# Task objective
Among the entries below, take the line with "You are a computer-use agent. This" and the line with "Collapse the SLA", and output them and every line between them exactly, with nothing else.

****

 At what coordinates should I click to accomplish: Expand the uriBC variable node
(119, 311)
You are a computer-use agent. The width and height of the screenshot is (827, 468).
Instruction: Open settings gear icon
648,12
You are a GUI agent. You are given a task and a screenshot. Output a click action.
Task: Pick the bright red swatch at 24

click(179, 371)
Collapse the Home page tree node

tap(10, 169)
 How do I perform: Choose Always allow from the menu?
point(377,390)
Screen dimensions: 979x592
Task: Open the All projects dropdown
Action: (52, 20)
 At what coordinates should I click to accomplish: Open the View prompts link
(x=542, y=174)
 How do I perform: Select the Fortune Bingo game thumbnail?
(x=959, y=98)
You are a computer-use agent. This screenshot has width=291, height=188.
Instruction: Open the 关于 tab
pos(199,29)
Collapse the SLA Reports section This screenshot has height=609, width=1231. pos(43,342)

****

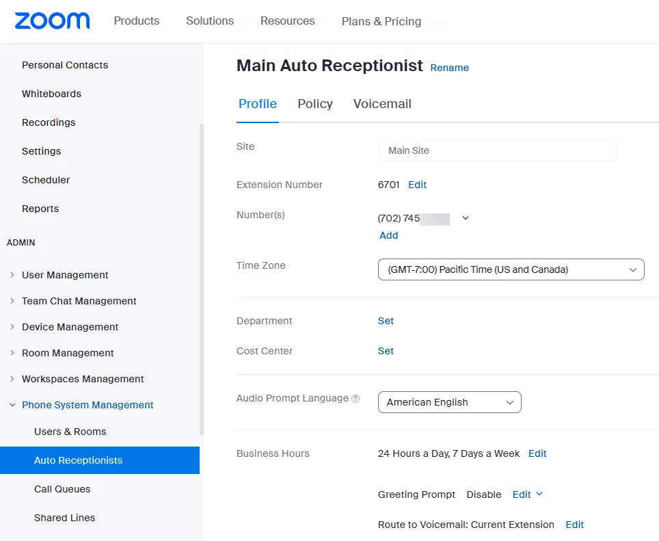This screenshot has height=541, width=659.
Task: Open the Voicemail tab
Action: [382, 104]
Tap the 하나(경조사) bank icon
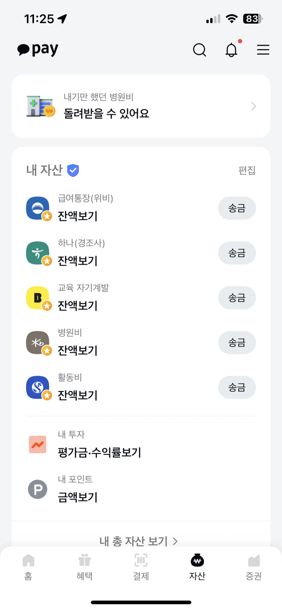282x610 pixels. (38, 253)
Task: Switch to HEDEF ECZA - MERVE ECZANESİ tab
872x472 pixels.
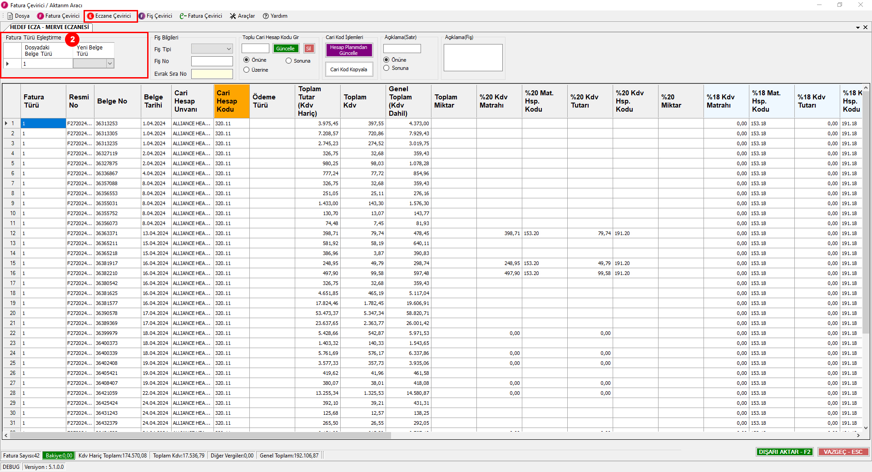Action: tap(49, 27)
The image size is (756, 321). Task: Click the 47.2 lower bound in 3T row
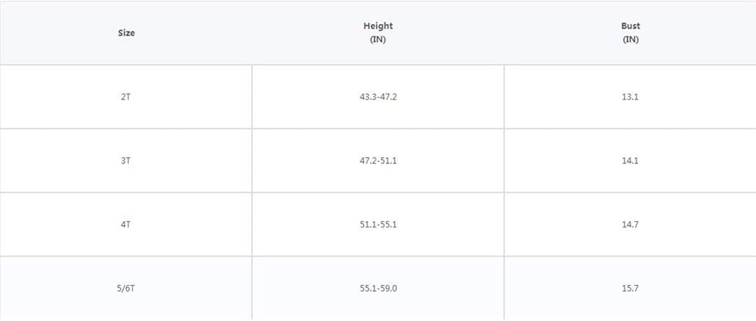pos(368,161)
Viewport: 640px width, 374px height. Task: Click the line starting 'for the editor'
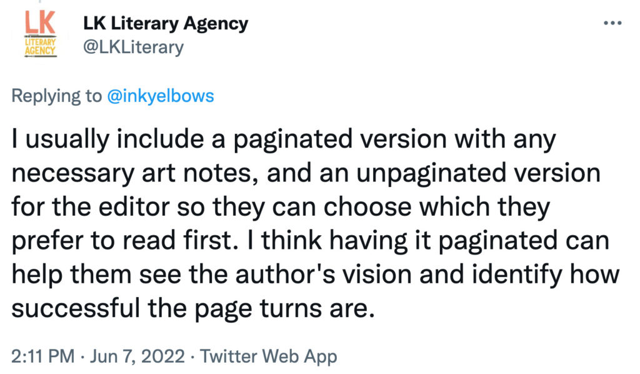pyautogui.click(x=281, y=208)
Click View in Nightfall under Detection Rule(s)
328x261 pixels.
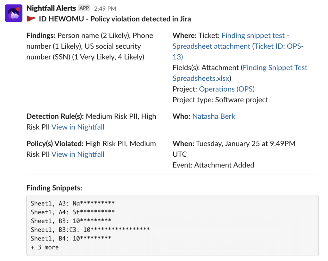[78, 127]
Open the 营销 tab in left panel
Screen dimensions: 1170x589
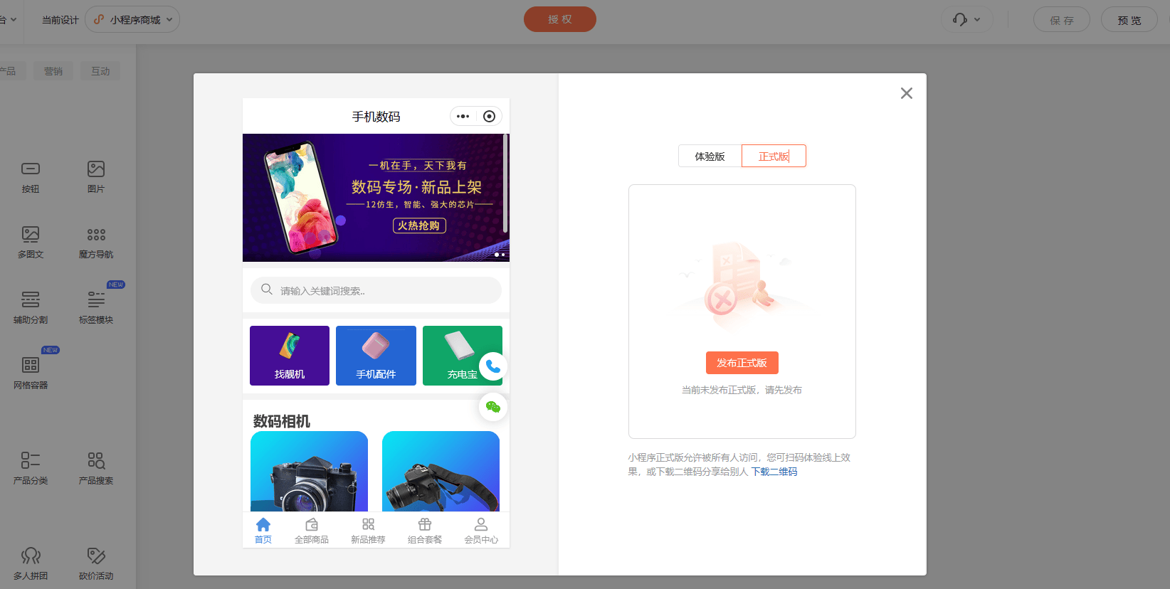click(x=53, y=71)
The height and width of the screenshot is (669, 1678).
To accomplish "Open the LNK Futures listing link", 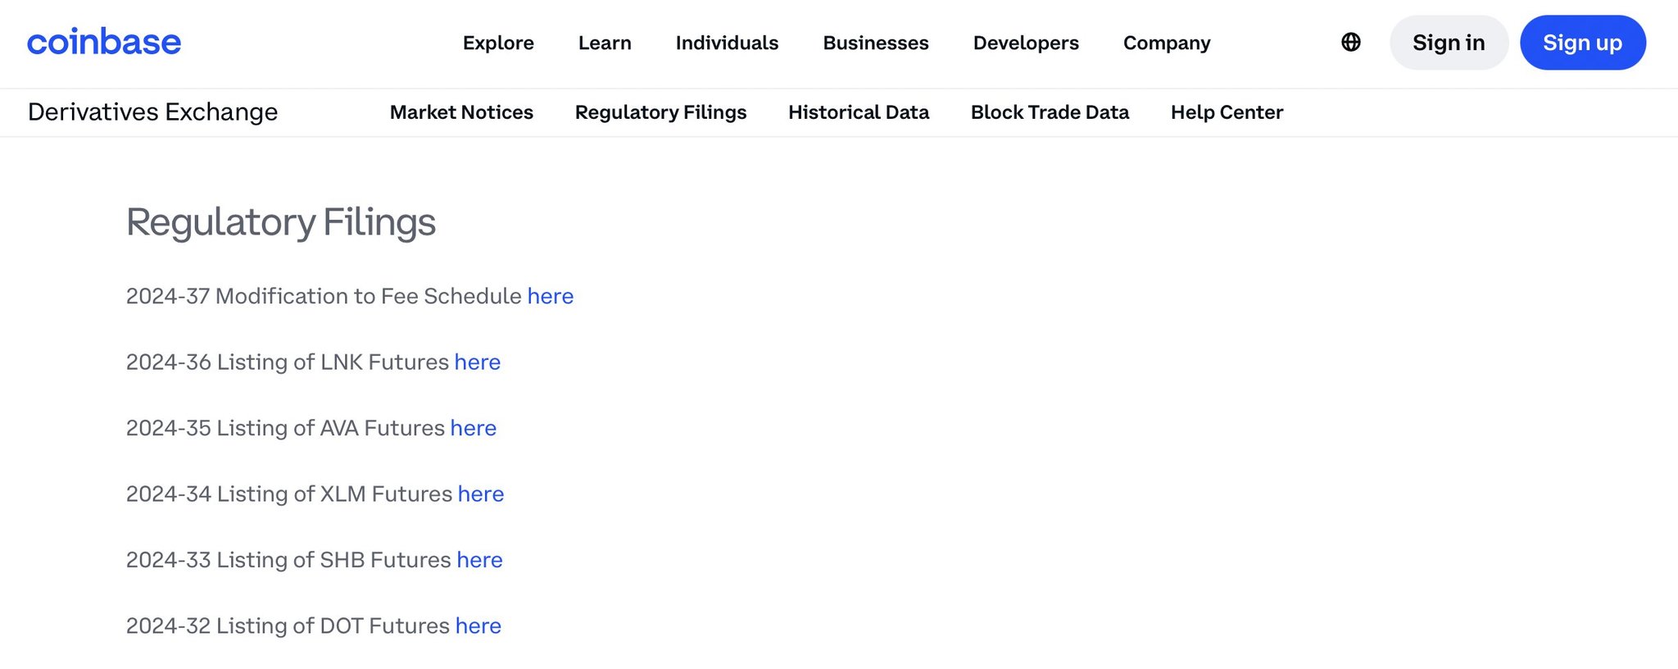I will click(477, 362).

****

# Your solution
You are a computer-use agent. This screenshot has width=291, height=188.
Instruction: Open the 关于 tab
pos(199,29)
Collapse the SLA Reports section This screenshot has height=609, width=1231. pos(43,342)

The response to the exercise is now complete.